Warmtebeeldcamera’s voor de controle op coronasymptomen aan de poort van de fabriek of het warehouse. Is dat de aangewezen methode om koorts te meten? Mag dat zomaar of telt privacy zwaarder dan veiligheid op de werkplek? Het is nog maar de vraag wat juridisch gezien door de beugel kan. Ook nu het coronavirus de hele wereld in zijn greep heeft.
Er is ineens veel vraag naar warmtebeeldcamera’s, zo constateert Idis Nederland, dat gespecialiseerd is in cameratechnologie. Het bedrijf vermoedt dat de vraag is ontstaan, doordat deze thermische camera’s redelijk nauwkeurig kunnen aantonen of iemand het extra warm heeft en dus mogelijk koorts. Maar dat is niet toegestaan, zo waarschuwt de cameraspecialist. De behoefte van mensen zichzelf te beschermen door met een warmtebeeldcamera ‘oververhitte’ mensen te onderscheiden, mag niet zomaar. Je hebt hier namelijk te maken met privacywetgeving.
In de basis is cameratoezicht altijd een inbreuk op iemands privacy. Het meten van de temperatuur van iemand valt ook onder het verwerken van persoonsgegevens. Dat levert dus direct een probleem met privacy op. Daarnaast is het zo dat er diverse redenen kunnen zijn dat iemand het warm heeft: denk aan een hevige inspanning, warme kleding of nervositeit. Een directe link met het aanwezig zijn van koorts en vervolgens corona kan en mag dus niet zomaar worden gemaakt.
Meer over temperatuurmeting - kijk op arbo-online.nl
Jeroen Terstegge, deskundige op het gebied van privacywetgeving, bevestigt de problematiek: “Het is ingewikkeld. Toezichthouders in Europa spreken elkaar tegen over wat wel en wat niet mag. Van de Autoriteit Persoonsgegevens zou zo’n warmtecamera waarschijnlijk niet mogen, onder het motto: ‘alles via de bedrijfsarts’. Idem voor de Franse toezichthouder.
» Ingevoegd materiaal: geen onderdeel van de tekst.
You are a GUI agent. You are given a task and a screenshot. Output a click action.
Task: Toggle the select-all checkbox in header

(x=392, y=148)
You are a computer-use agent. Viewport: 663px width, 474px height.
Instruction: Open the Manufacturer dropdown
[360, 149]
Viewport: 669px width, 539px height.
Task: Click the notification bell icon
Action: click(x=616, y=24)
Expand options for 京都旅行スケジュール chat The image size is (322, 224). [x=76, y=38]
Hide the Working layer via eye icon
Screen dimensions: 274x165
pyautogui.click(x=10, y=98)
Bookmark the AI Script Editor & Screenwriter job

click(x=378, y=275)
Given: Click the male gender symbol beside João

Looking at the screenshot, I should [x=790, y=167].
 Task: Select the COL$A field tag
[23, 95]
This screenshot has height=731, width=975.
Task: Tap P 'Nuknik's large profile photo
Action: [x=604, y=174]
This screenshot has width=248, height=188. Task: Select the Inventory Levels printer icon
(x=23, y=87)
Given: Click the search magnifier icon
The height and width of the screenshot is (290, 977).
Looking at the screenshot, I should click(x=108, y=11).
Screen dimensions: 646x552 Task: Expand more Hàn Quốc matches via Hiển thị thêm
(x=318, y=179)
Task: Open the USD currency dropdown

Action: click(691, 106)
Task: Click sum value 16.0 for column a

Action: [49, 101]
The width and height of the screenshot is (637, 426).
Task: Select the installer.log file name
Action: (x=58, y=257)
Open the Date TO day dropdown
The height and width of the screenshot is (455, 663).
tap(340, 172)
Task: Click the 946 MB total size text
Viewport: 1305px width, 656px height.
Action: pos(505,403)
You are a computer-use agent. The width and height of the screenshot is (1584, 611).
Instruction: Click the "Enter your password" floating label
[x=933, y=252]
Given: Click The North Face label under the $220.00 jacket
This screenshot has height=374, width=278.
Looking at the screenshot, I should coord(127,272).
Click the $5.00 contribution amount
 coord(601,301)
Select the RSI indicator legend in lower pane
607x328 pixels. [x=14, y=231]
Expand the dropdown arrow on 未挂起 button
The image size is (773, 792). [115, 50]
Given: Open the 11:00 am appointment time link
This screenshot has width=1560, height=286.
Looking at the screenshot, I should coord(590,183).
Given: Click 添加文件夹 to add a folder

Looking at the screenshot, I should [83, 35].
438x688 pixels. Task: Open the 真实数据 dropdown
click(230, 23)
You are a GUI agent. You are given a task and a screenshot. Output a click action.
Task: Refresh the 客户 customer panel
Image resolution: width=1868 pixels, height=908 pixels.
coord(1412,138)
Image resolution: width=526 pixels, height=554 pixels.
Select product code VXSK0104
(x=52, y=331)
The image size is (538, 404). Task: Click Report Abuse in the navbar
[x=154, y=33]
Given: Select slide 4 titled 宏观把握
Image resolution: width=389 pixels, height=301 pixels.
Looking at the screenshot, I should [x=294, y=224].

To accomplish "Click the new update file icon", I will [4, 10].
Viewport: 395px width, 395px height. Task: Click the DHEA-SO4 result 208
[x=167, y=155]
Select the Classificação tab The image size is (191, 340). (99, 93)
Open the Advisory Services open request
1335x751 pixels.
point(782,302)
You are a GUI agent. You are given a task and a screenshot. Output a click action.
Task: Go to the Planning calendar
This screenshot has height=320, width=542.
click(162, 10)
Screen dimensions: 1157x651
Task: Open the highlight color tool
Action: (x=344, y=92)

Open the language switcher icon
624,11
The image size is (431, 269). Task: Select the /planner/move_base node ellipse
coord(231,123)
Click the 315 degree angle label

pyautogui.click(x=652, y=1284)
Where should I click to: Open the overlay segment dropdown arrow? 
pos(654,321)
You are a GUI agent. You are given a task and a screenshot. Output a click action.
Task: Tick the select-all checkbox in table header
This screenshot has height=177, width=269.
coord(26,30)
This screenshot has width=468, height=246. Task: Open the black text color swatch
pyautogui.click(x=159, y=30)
Andere toezichthouders – zoals de Ierse – hebben minder problemen met het vaststellen van corona-symptomen aan de poort.” “De AVG (Algemene Verordening Gegevensbescherming, red.) vereist ‘Europees of nationaal recht’ die dit mogelijk maakt, maar de Nederlandse wetgeving hieromtrent is onduidelijk”, vervolgt Terstegge, “De maatregelen van de regering om bij coronasymptomen thuis te blijven zijn slechts dringende adviezen en geen ‘recht’ zoals de AVG vereist, zodat de rechtsbasis voor bedrijven en instellingen om gezondheidsgegevens zoals een verhoogde temperatuur van werknemers, klanten en bezoekers te verwerken lijkt te ontbreken.”
Hoe zit het met de juridische aspecten? Terstegge zegt daar dit over: “De verplichting om een veilige werkplek in te richten volgens de Arbowet in artikel 3 lid 1, met name onder b, is wellicht een rechtsbasis voor het scannen op coronasymptomen aan de poort. Voor bedrijven en instellingen die door de regering zijn aangewezen als ‘vitale processen’ en ‘cruciale beroepen’ heb je zelfs een zwaarwegend belang om wél dit soort maatregelen te nemen. Maar we zijn dit allemaal nog aan het uitzoeken. Juist als deze crisis lang gaat duren, moeten de maatregelen juridisch houdbaar zijn. Het recht op privacy bestaat immers altijd, óók in tijden van crisis. En dus moeten de maatregelen noodzakelijk en proportioneel zijn.”